### Material shown
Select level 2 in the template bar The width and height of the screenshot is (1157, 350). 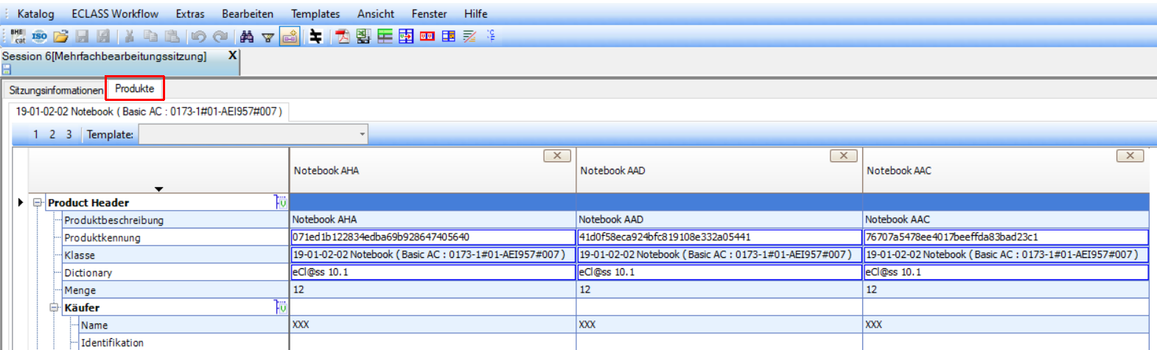coord(52,134)
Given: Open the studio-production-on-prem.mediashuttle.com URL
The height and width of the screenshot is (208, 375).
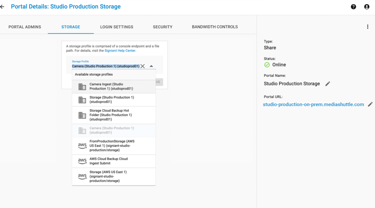Looking at the screenshot, I should pos(313,105).
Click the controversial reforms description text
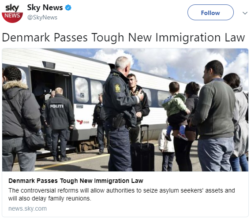The height and width of the screenshot is (219, 251). [122, 194]
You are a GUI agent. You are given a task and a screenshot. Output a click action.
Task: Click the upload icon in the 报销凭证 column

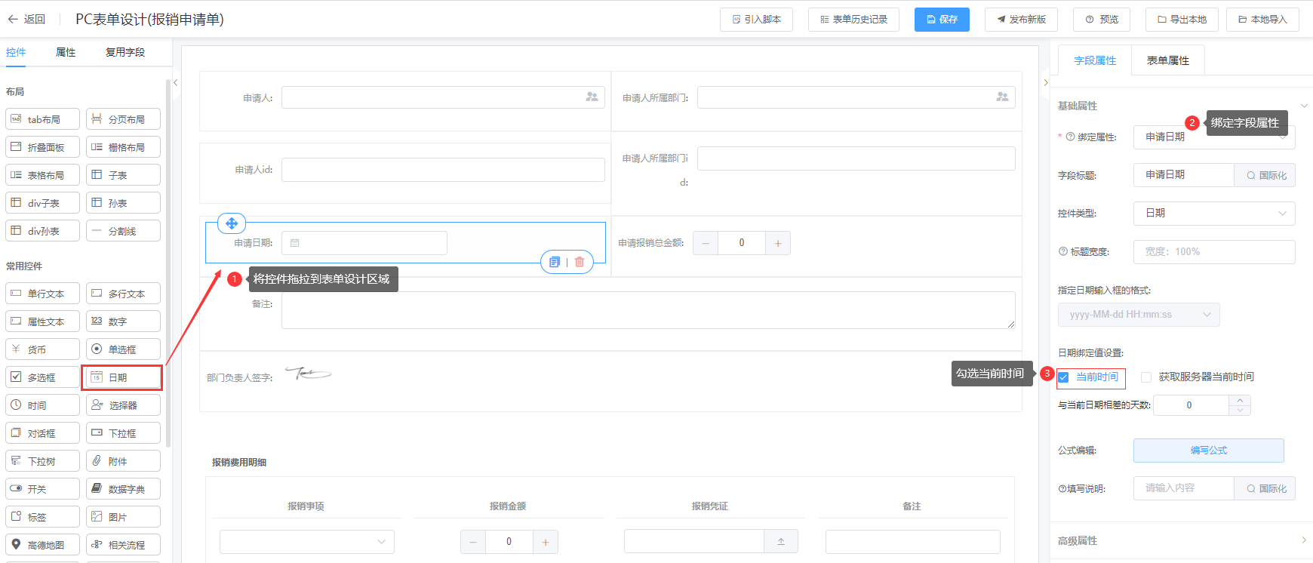[781, 541]
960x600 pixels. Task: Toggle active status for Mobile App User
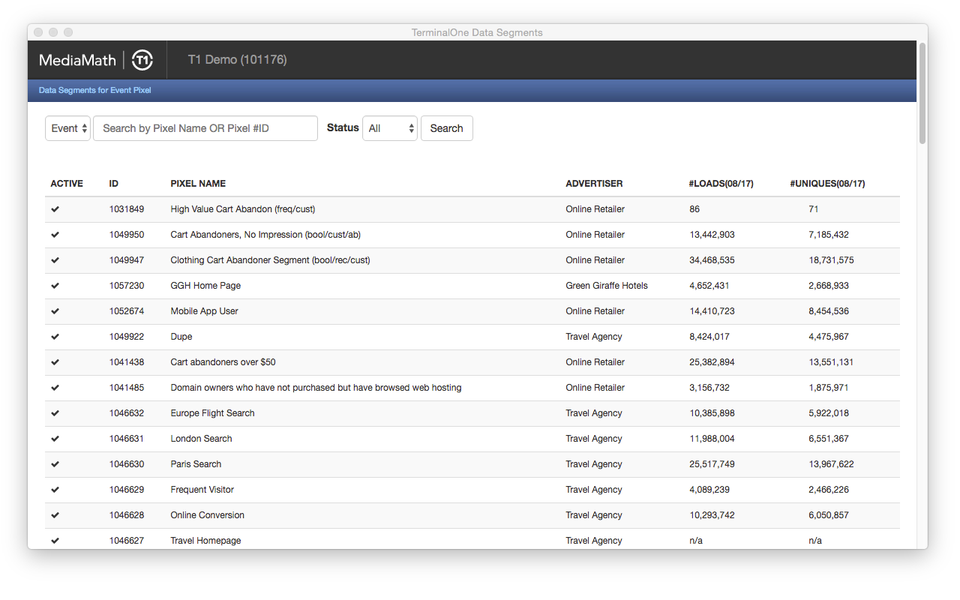click(55, 311)
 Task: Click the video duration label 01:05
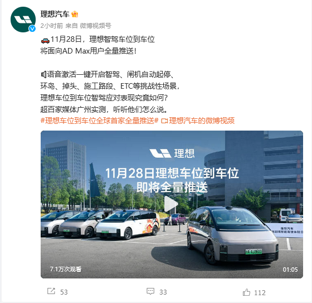[290, 270]
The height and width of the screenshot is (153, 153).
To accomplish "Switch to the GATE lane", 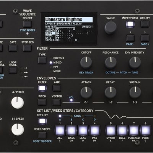I will pos(13,48).
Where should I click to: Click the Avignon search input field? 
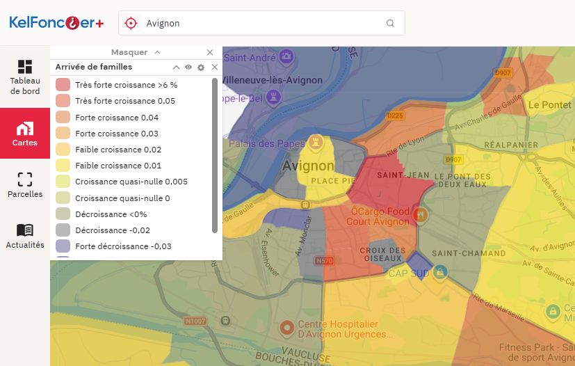coord(261,23)
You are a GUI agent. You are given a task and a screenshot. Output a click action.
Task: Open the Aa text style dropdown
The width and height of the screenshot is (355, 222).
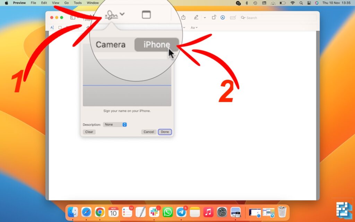click(x=193, y=27)
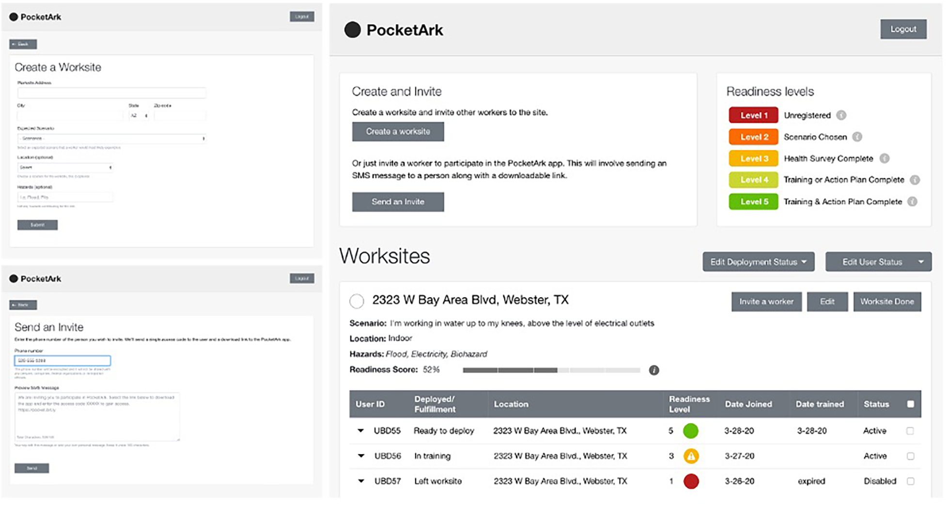Click the Readiness Score progress bar
Screen dimensions: 947x506
point(551,370)
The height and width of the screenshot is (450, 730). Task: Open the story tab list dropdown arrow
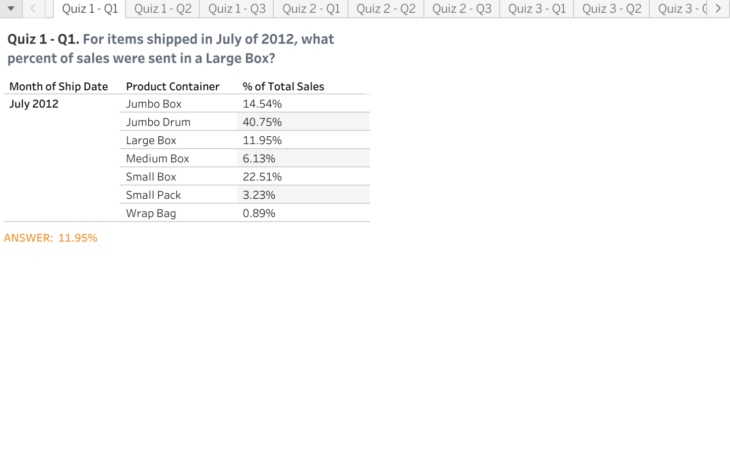11,8

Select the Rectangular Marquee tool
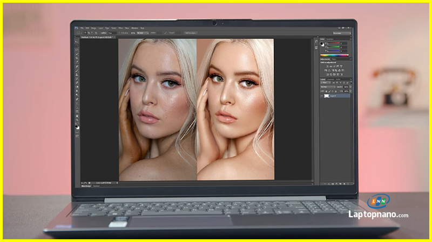tap(77, 46)
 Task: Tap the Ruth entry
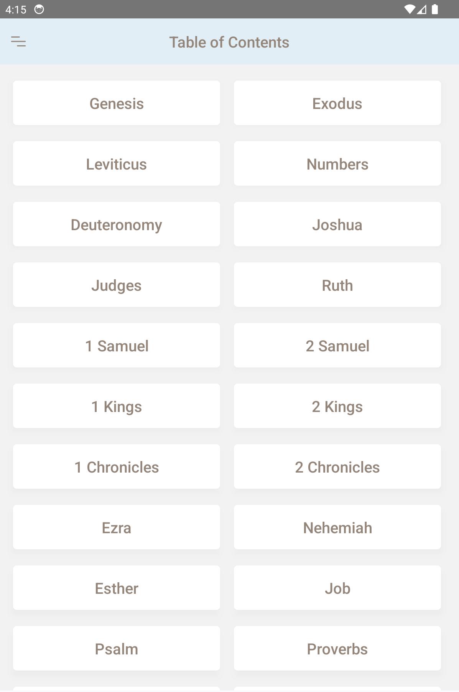coord(337,285)
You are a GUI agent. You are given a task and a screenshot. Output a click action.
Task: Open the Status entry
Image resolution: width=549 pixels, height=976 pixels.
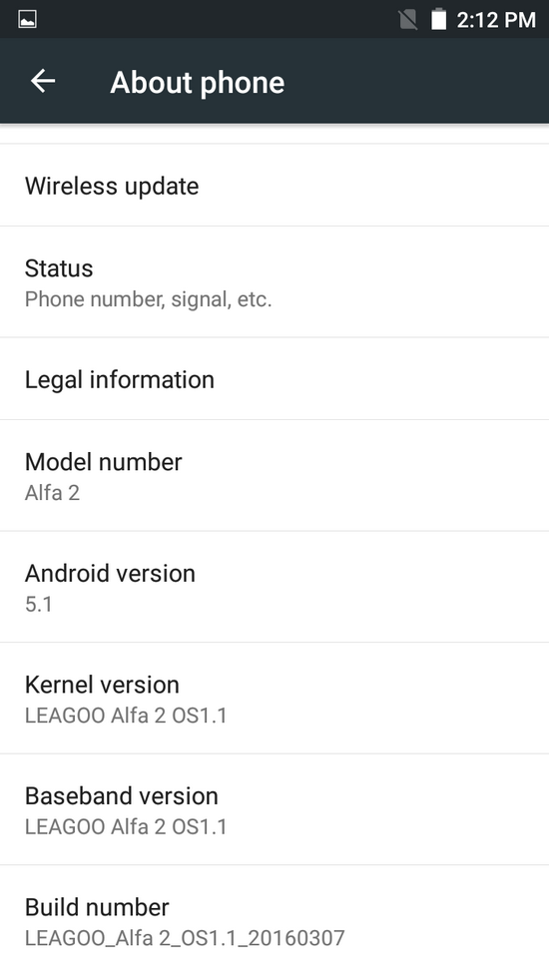pos(275,282)
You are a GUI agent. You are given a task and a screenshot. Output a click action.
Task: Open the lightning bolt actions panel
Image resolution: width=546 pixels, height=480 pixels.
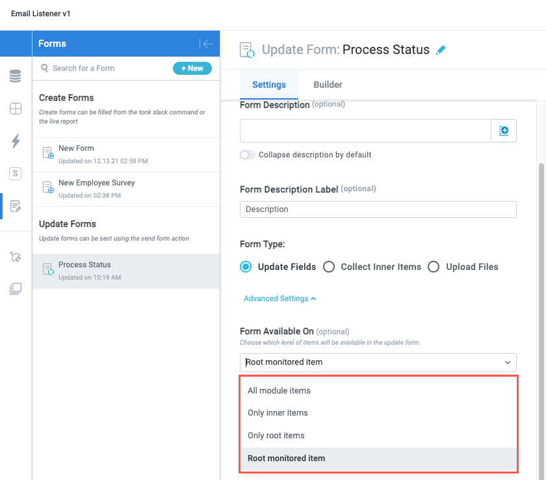(x=15, y=141)
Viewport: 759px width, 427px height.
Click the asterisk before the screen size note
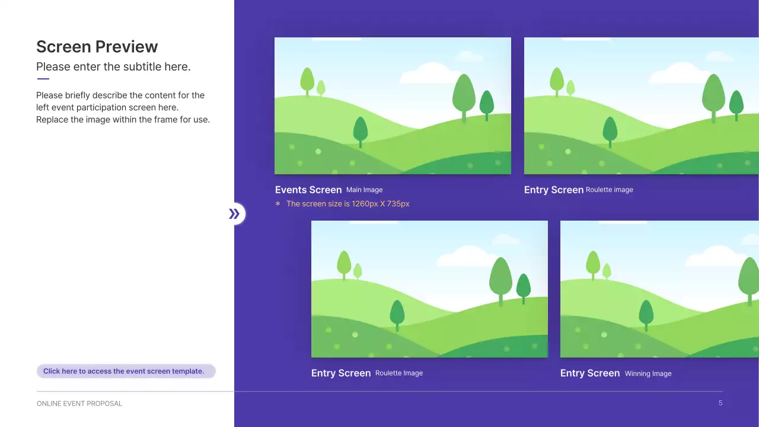click(x=278, y=204)
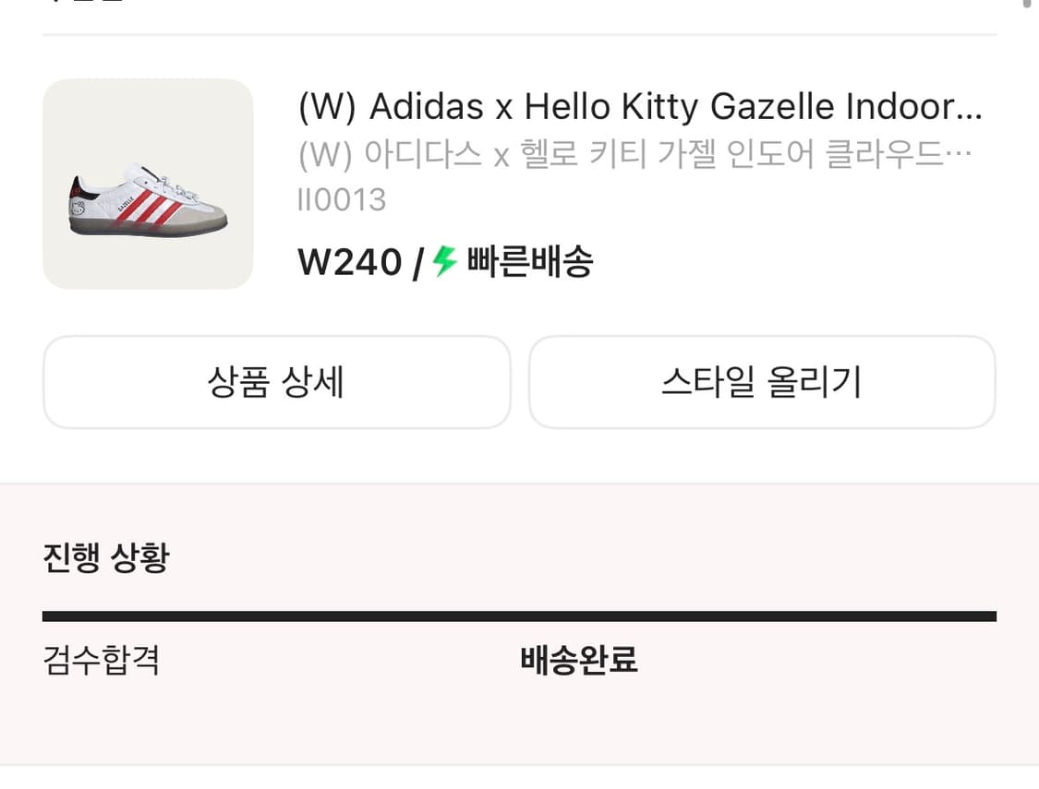The width and height of the screenshot is (1039, 789).
Task: Click the divider line below the header
Action: pyautogui.click(x=519, y=33)
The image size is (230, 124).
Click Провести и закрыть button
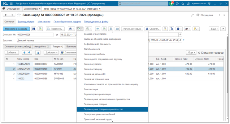[x=16, y=29]
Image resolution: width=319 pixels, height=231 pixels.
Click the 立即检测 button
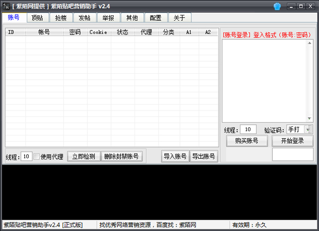click(x=83, y=157)
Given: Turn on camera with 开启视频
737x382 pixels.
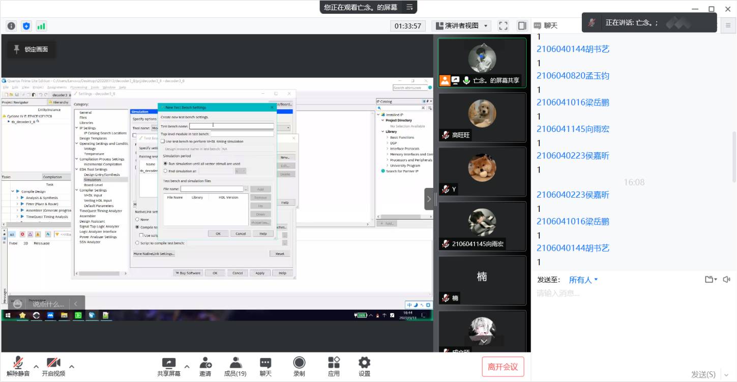Looking at the screenshot, I should pos(53,366).
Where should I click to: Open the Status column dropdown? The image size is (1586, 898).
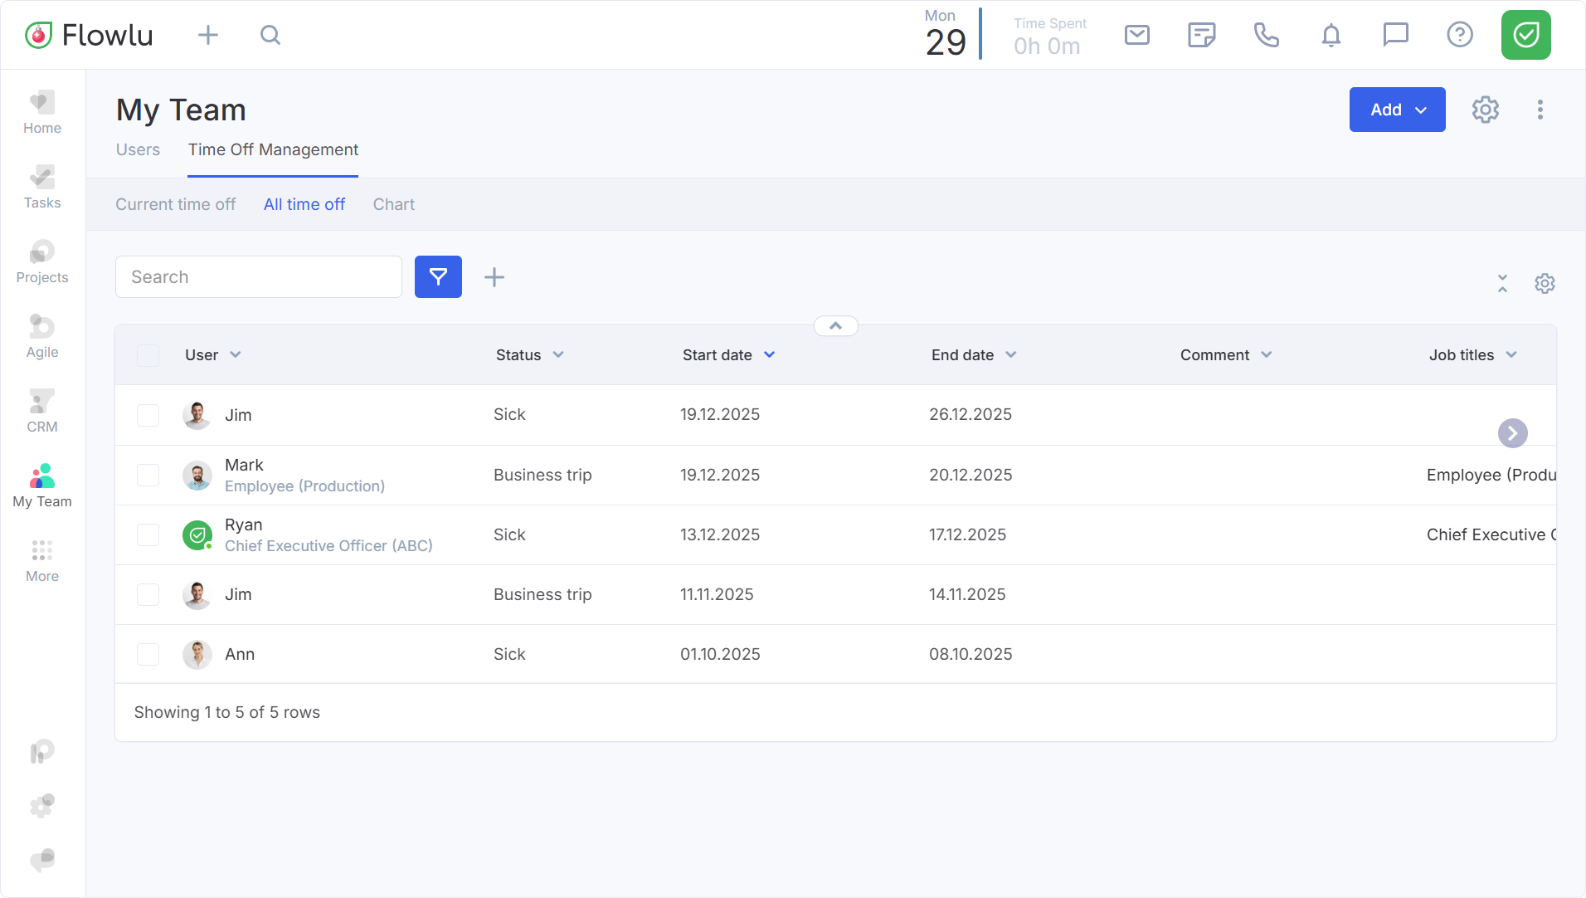click(558, 355)
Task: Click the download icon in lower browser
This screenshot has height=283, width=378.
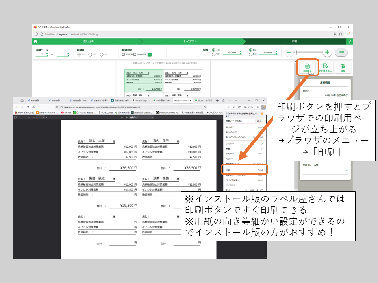Action: [228, 107]
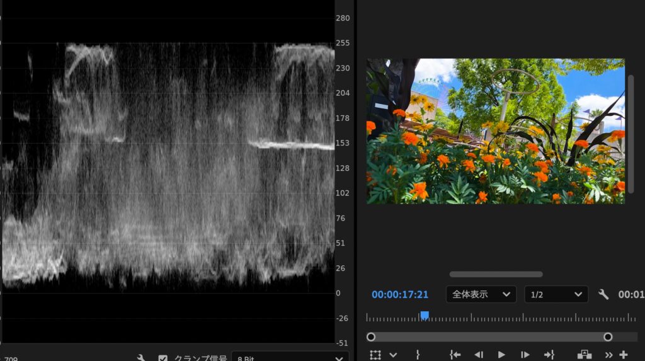Click the Play button in the program monitor

pos(501,355)
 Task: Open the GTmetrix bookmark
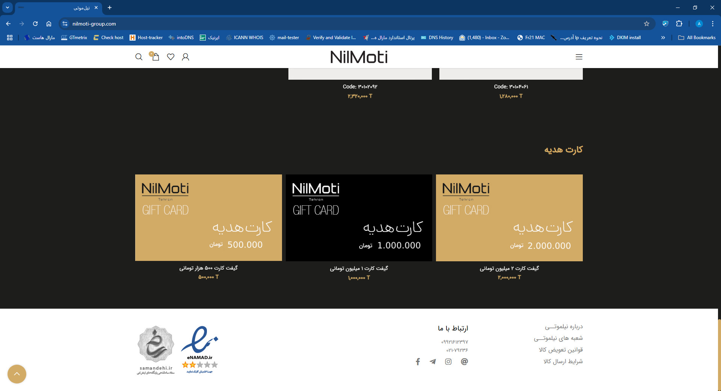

### Required work
Line for line, output the entries above from the line with "Task: Open the lightning bolt actions panel" to the line with "The image size is (230, 124).", both included, and nothing more. Skip pictures.

### Task result
Task: Open the lightning bolt actions panel
Image resolution: width=546 pixels, height=480 pixels.
(x=15, y=141)
Viewport: 759px width, 427px height.
Click the asterisk before the screen size note
click(x=278, y=204)
The width and height of the screenshot is (1039, 789).
Task: Click the divider line below the header
Action: pyautogui.click(x=519, y=33)
The image size is (230, 124).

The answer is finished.